## Goal: understanding contributors

The term "community" in this context refers to the group of people contributing to Mozilla projects. Thus, this goal could be summarized as characterizing Mozilla community based on their contributors. A contributor will be understood as a person who performs an action that can be tracked in the set of considered data sources. For example: sending a commit, opening or closing a ticket. As they will be different depending on the data source, particular actions used in each analysis will be detailed within particular goals.

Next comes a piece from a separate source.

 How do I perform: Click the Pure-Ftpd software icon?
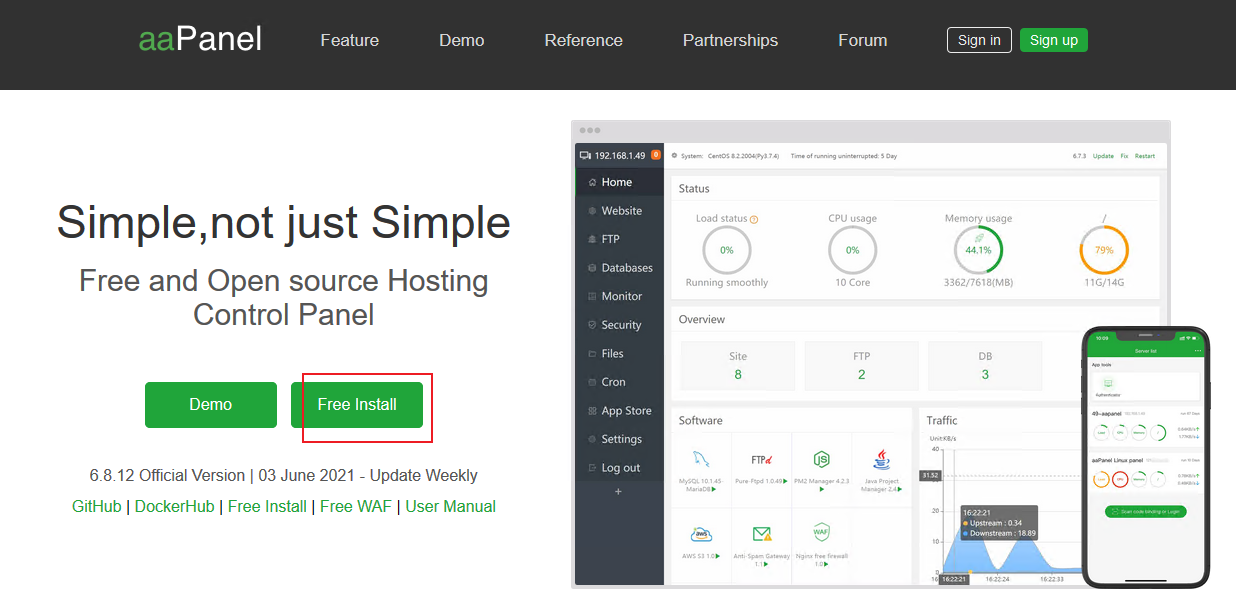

The main objective of this goal is to determine a set of characteristics of contributors:

  * Projects: to which projects they contribute.
  * Organizations: to which organizations they are affiliated
  * Gender: which one is their gender
  * Age: which one is their "age" in the project (time contributing)
  * Geographical origin: where do they come from

Those goals can be refined in the following questions:

**Questions**:

* Which projects can be identified?
* Which contributors have activity related to each project?
* Which organizations can be identified?
* Which contributors are affiliated to each organization?
* Which of those contributors are hired by Mozilla, and which are not?
* Which gender are contributors?
* How long have been contributors contributing?
* Where do contributors come from?

These questions can be answered with the following metrics/data:

**Metrics**:

* List of projects
* Contributors by project
* Number of contributors by project over time
* List of organizations
* Contributors by organization
* Number of contributors by organization over time
* Contributors by groups: hired by Mozilla, the rest
* Contributors by gender
* Number of contributors by gender over time
* Time of first and last commit for each contributor
* Length of period of activity for each contributor
* Contributors by time zone (when possible)
* Contributors by city name (when possible)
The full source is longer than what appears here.